_练习说明_
请从含有"This screenshot has width=1347, height=821."的那一行开始，到含有"center [706, 649]."的那一行为止（首尾两行都算在内），把这几行转成一个JSON字符串列表，每行对应一个字符串，略去空行。答案里不要保留图片。

_数据摘录_
= = =
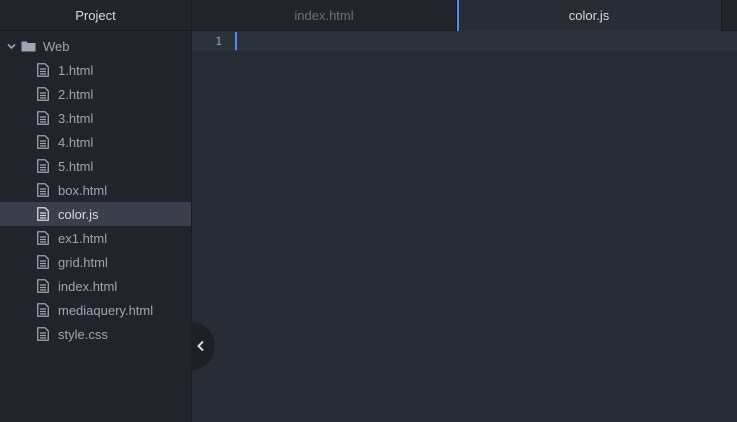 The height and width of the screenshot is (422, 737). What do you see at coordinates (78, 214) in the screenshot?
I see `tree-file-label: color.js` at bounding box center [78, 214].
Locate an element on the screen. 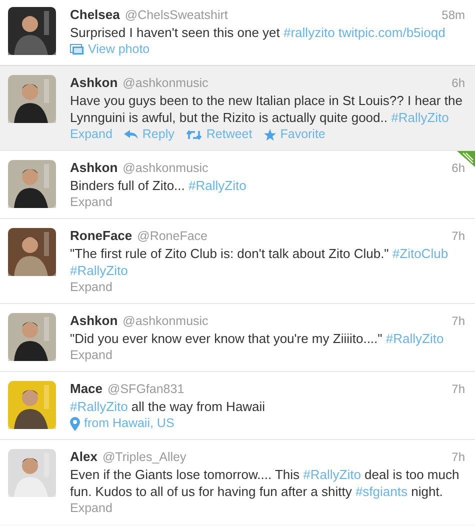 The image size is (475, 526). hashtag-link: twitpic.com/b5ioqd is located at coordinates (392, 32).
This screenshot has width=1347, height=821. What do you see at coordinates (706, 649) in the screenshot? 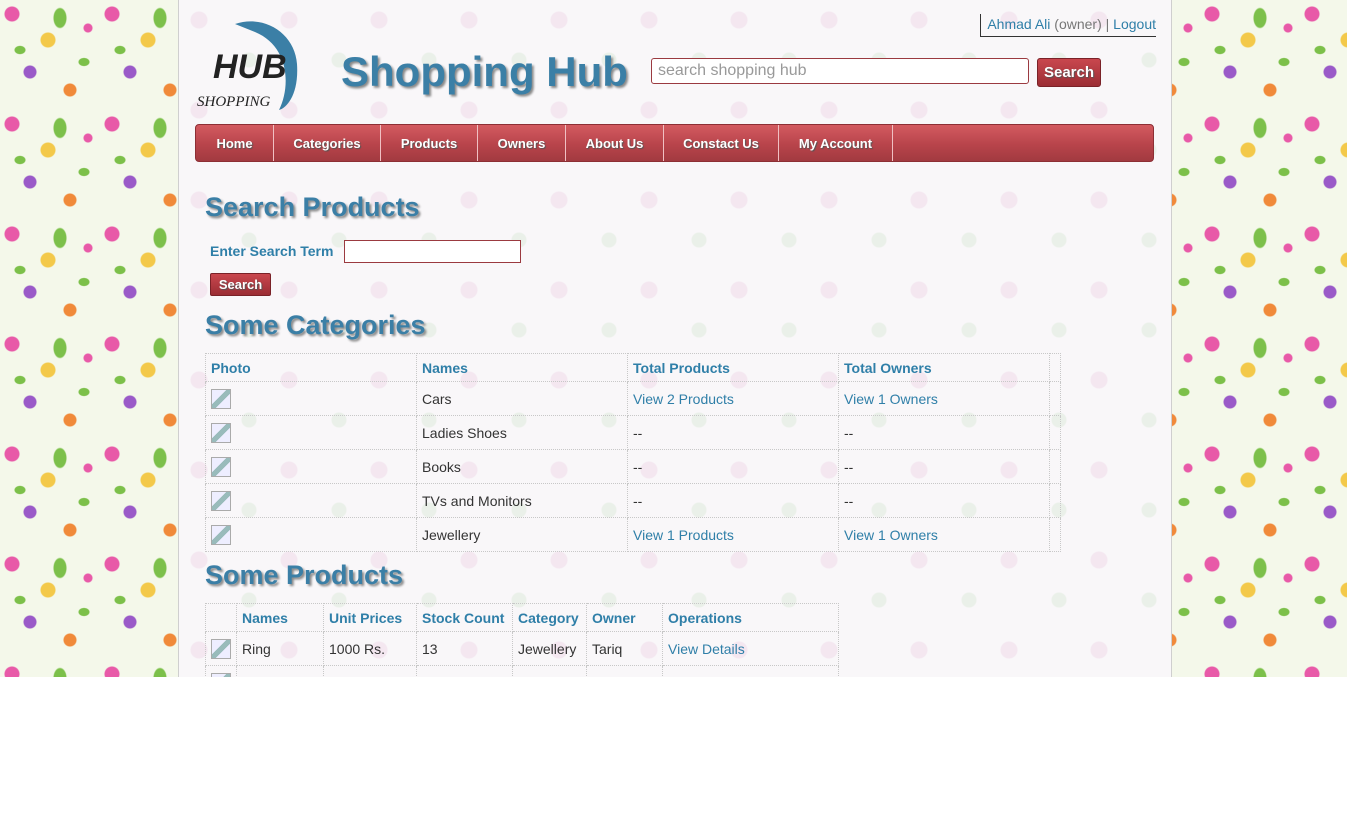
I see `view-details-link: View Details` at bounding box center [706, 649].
= = =
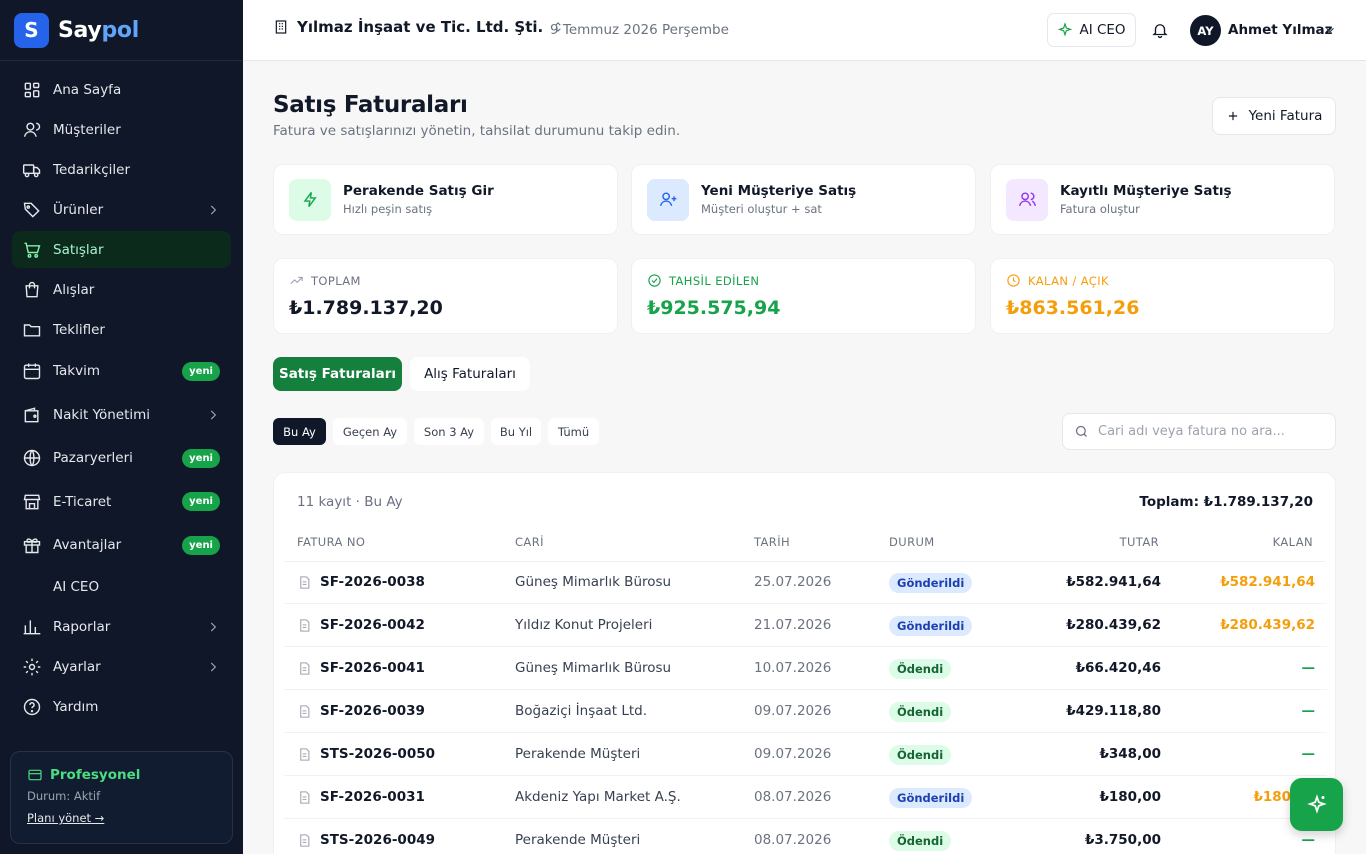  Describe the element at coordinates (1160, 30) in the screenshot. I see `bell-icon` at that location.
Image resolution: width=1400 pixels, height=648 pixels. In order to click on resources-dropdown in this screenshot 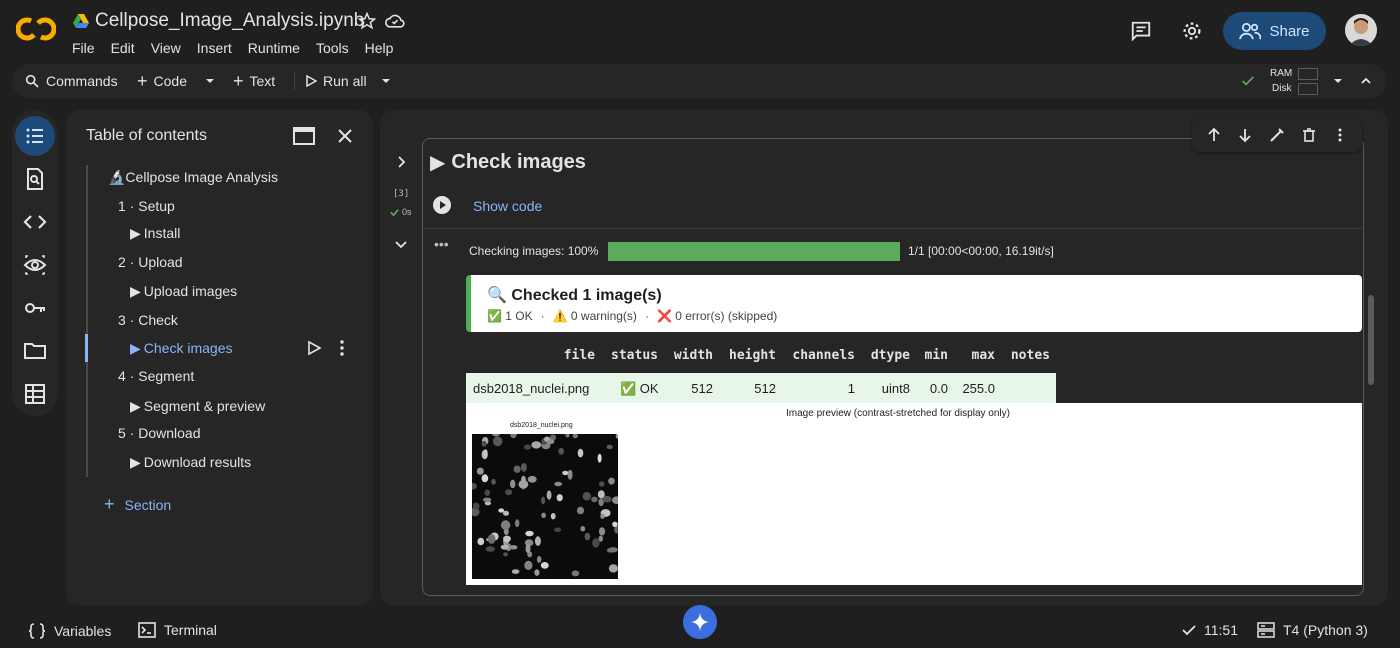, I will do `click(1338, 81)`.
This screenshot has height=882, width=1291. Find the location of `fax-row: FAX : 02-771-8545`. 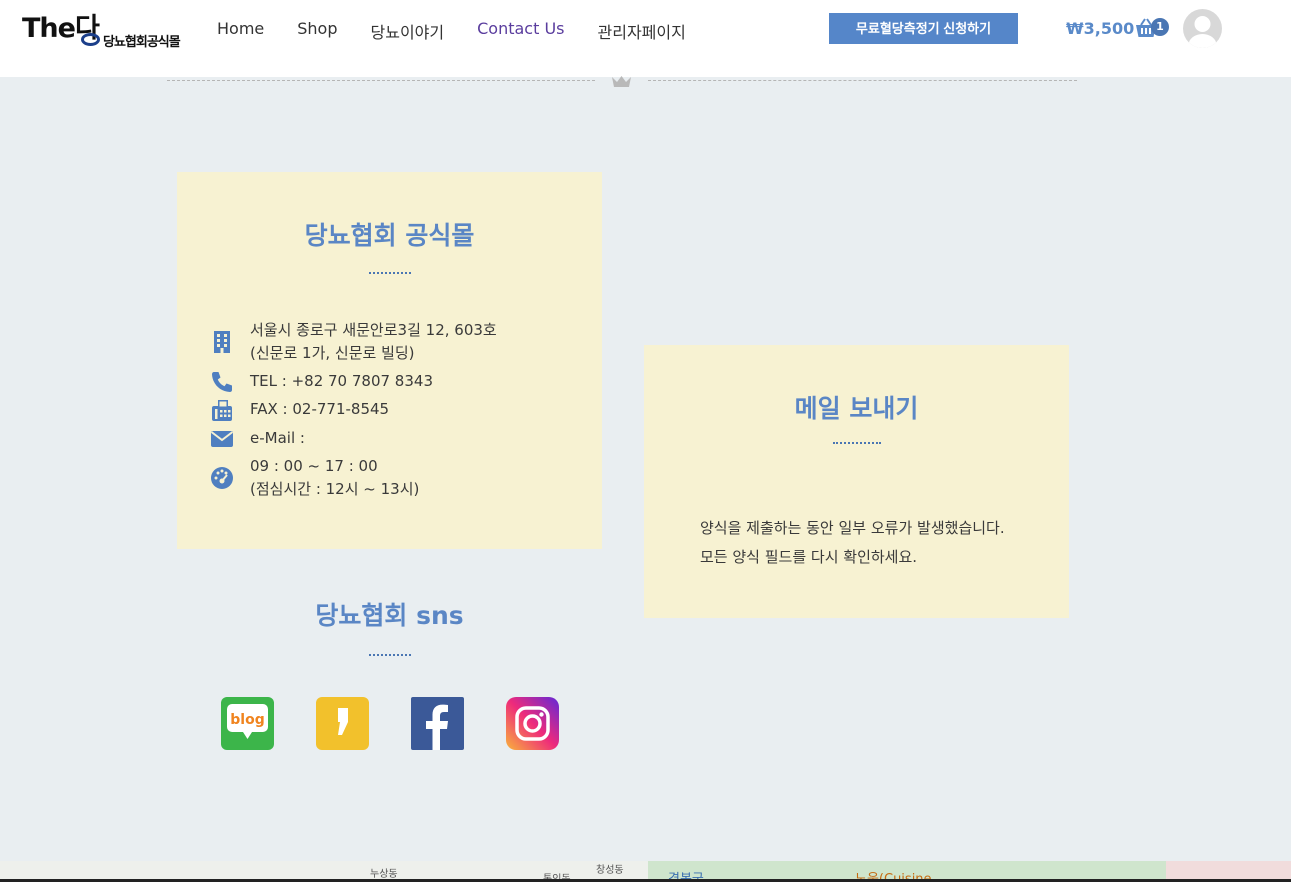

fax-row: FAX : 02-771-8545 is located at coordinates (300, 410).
= = =
_答案栏_
[
  "This screenshot has width=1347, height=821. What do you see at coordinates (706, 649) in the screenshot? ",
  "I see `view-details-link: View Details` at bounding box center [706, 649]."
]